Acusados de crime eleitoral, servidores públicos são afastados

Motivo seria o uso de veículos oficiais do Ministério da Saúde para montar comitê do candidato Jackson Lago (PDT)

Wilson Lima, iG Maranhão |

Funcionários da Secretaria Municipal de Saúde de Imperatriz, cidade distante 637 km de São Luís, foram afastados de suas funções sob a acusação de terem cometido crime eleitoral. Eles teriam utilizado um veículo do programa de combate à dengue do Ministério da Saúde para instalar um comitê do candidato Jackson Lago (PDT) no Município.

A denúncia do possível crime eleitoral foi divulgada semana passada no blog do jornalista Marco Aurélio D’Eça, de São Luís. Foram publicadas imagens de um veículo do Ministério da Saúde carregando material de campanha de Lago até esse comitê, instalado em um prédio onde antes funcionava uma pizzaria. O comitê foi desfeito depois destas denúncias.

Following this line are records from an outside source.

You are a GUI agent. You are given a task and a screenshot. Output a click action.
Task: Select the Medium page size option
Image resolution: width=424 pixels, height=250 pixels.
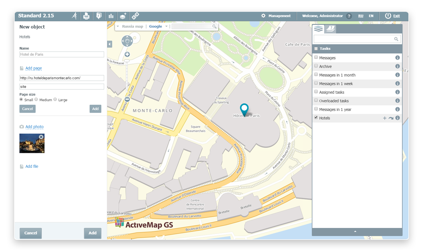(x=36, y=99)
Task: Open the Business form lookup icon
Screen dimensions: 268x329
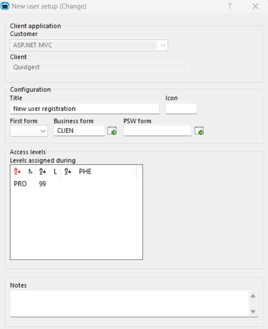Action: click(112, 131)
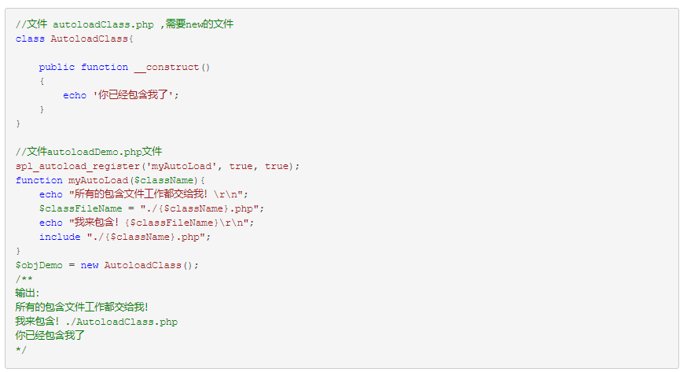Click the '/**' comment opening marker
687x372 pixels.
[24, 278]
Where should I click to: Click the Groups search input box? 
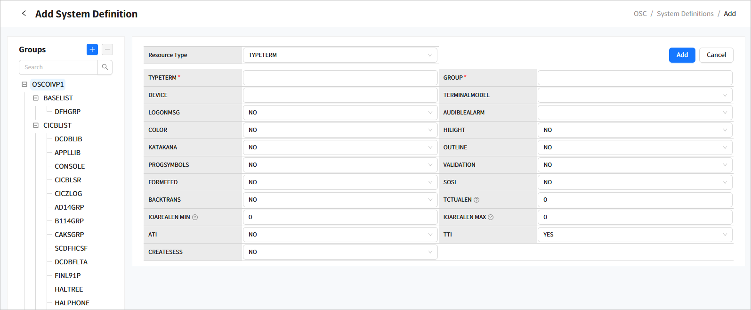58,67
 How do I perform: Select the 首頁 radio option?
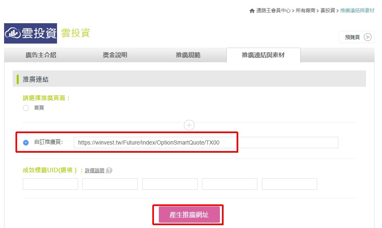tap(26, 108)
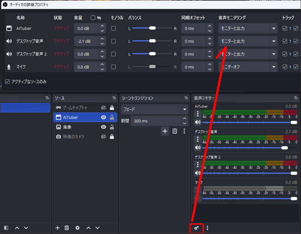Open the デスクトップ音声 mixer options menu
The height and width of the screenshot is (234, 301).
pyautogui.click(x=198, y=139)
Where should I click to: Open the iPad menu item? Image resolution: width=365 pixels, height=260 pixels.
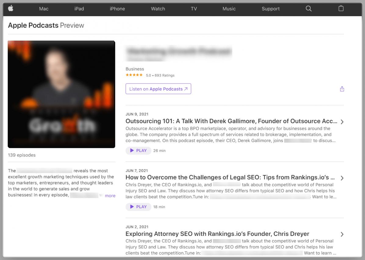coord(79,9)
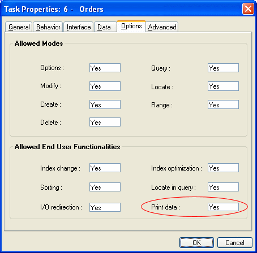The width and height of the screenshot is (257, 253).
Task: Open the Behavior tab
Action: (48, 27)
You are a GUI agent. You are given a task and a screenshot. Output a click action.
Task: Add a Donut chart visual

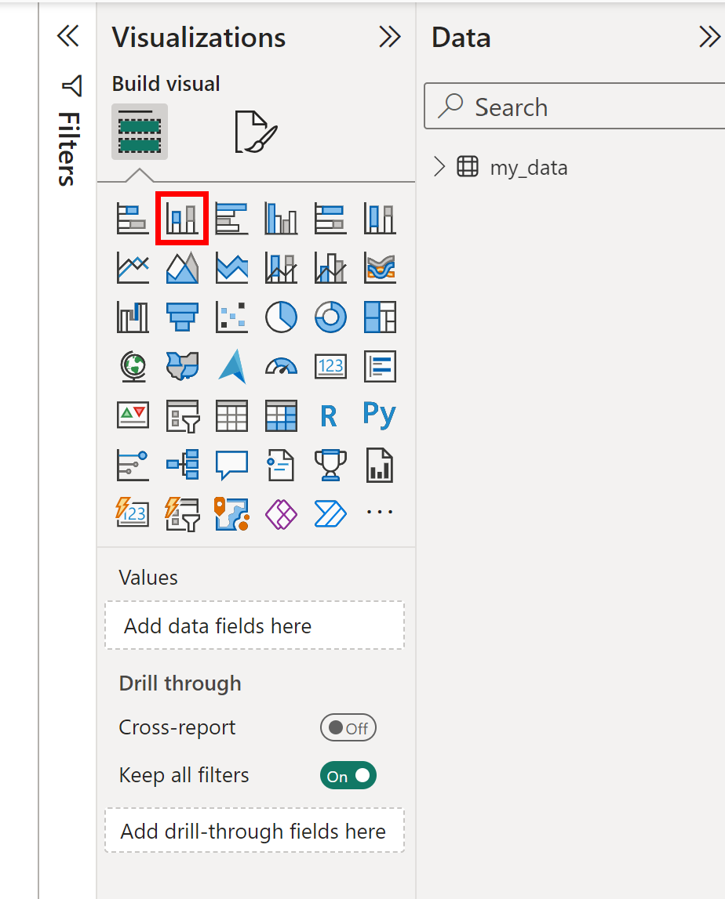click(330, 317)
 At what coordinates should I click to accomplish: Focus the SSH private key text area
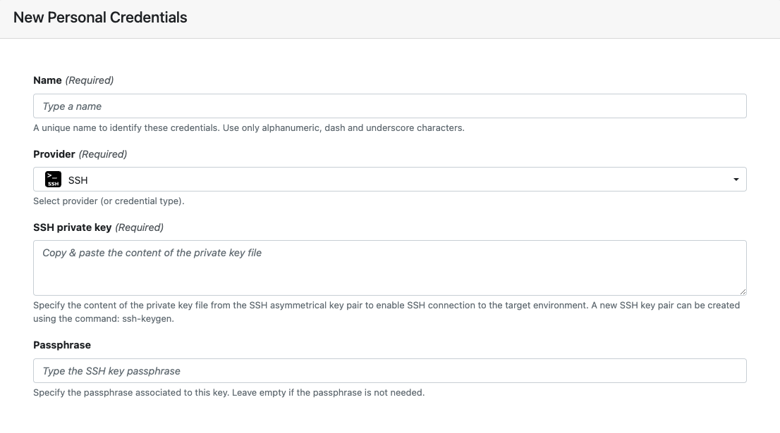pos(389,268)
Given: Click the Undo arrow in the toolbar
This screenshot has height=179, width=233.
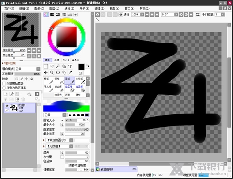Looking at the screenshot, I should [97, 14].
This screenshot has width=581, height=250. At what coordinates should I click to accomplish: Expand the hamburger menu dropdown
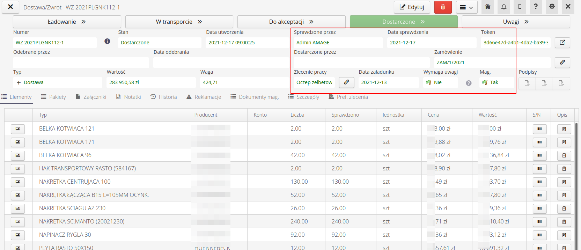coord(466,7)
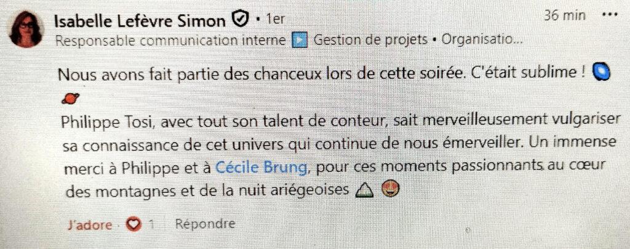The image size is (630, 249).
Task: Toggle the J'adore reaction on this comment
Action: 90,225

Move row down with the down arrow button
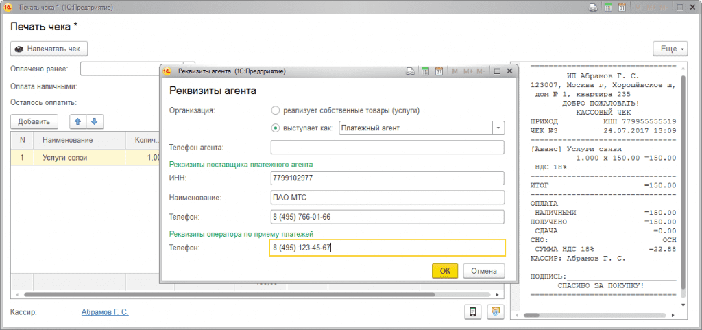(93, 121)
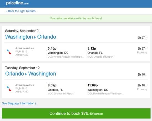The width and height of the screenshot is (152, 121).
Task: Click the 11:09p return arrival time
Action: pyautogui.click(x=93, y=85)
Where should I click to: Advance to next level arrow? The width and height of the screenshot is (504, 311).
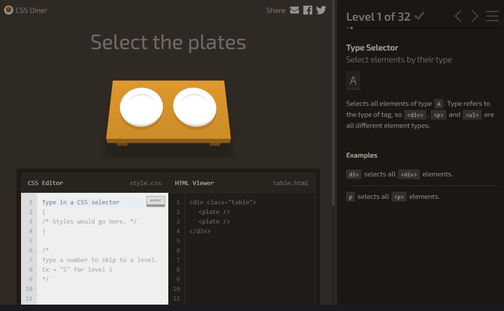pyautogui.click(x=475, y=16)
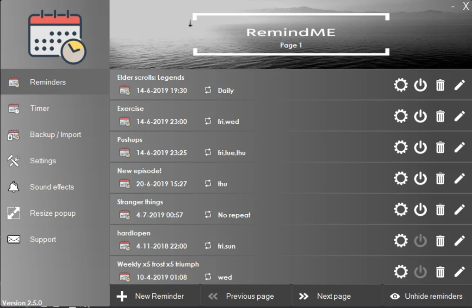
Task: Open Sound effects settings
Action: click(52, 187)
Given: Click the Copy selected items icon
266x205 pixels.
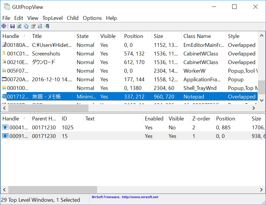Looking at the screenshot, I should tap(26, 26).
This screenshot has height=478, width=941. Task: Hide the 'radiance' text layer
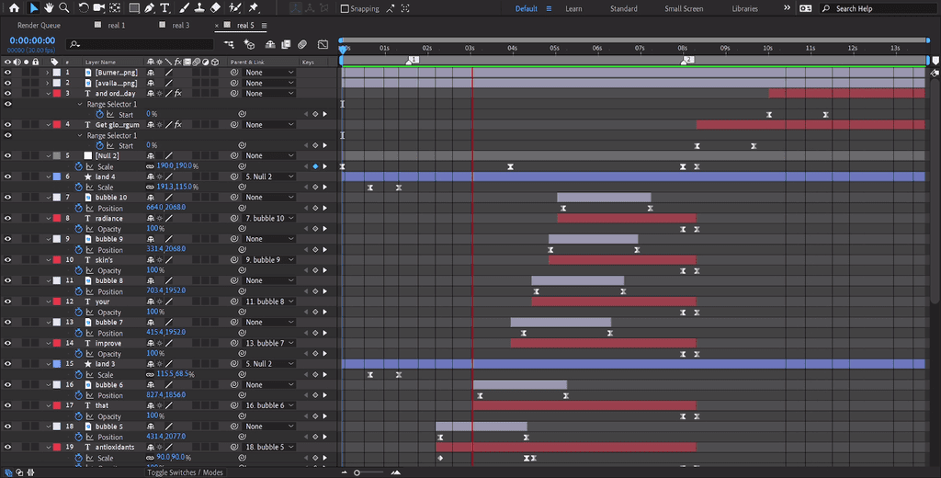(7, 219)
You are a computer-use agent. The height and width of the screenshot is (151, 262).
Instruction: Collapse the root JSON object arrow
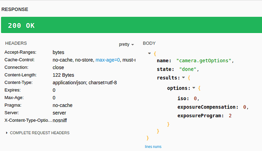(149, 53)
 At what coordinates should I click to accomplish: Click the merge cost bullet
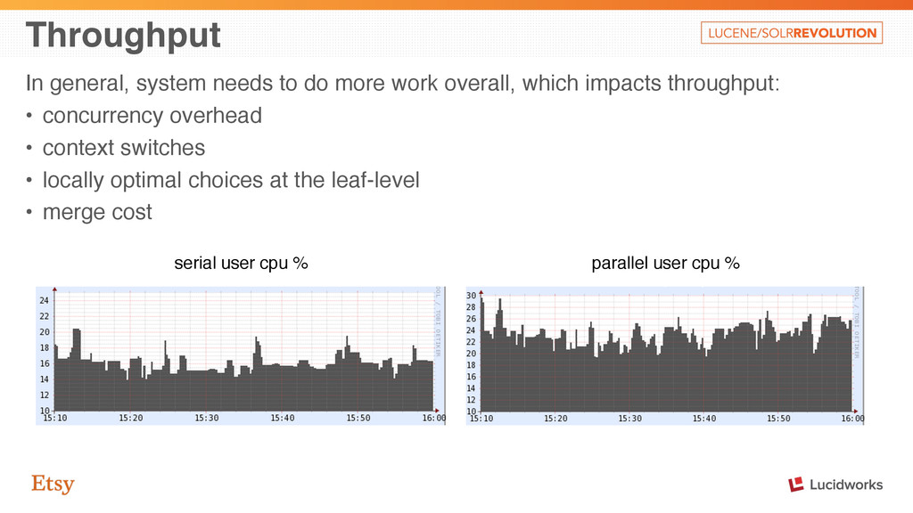(x=97, y=212)
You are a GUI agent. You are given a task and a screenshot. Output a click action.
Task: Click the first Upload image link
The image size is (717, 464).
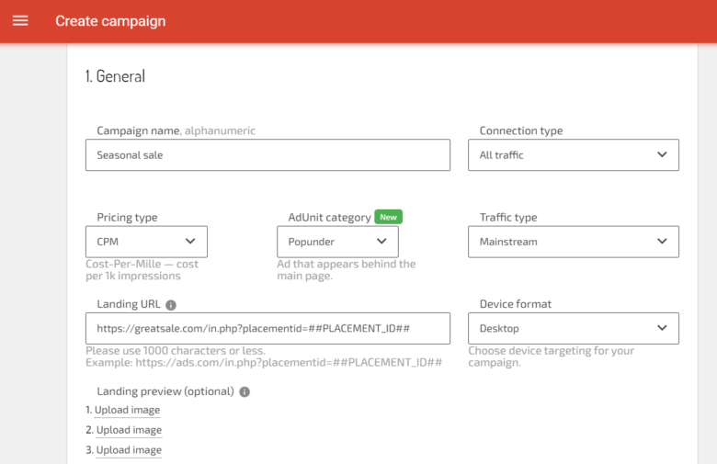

O prefeito de Imperatriz, Sebastião Madeira, afirmou por meio de nota oficial que foi determinada a abertura de inquérito administrativo para realizar a "apuração rigorosa dos fatos e das consequentes responsabilidades". No entanto, o prefeito negou participação direta no episódio. "Com a experiência em nove eleições e de quatro mandatos de Deputado Federal, tenho ciência de todas as condutas vedadas aos agentes públicos no período eleitoral, intentando, em sua gestão, um estado permanente de vigilância e respeito para que não haja descumprimento da lei eleitoral e de todo o ordenamento jurídico pátrio", declarou o prefeito em nota oficial.

Essa é a segunda vez que Lago é acusado de ser beneficiado de um crime eleitoral. Na segunda-feira, o ex-governador foi advertido pela Justiça Eleitoral pela apresentação de um grupo cultural de São Luís durante a recepção do presidenciável José Serra (PSDB), em julho. Nos dois episódios, a coordenação de campanha de Lago alegou que não teve participação direta nos casos.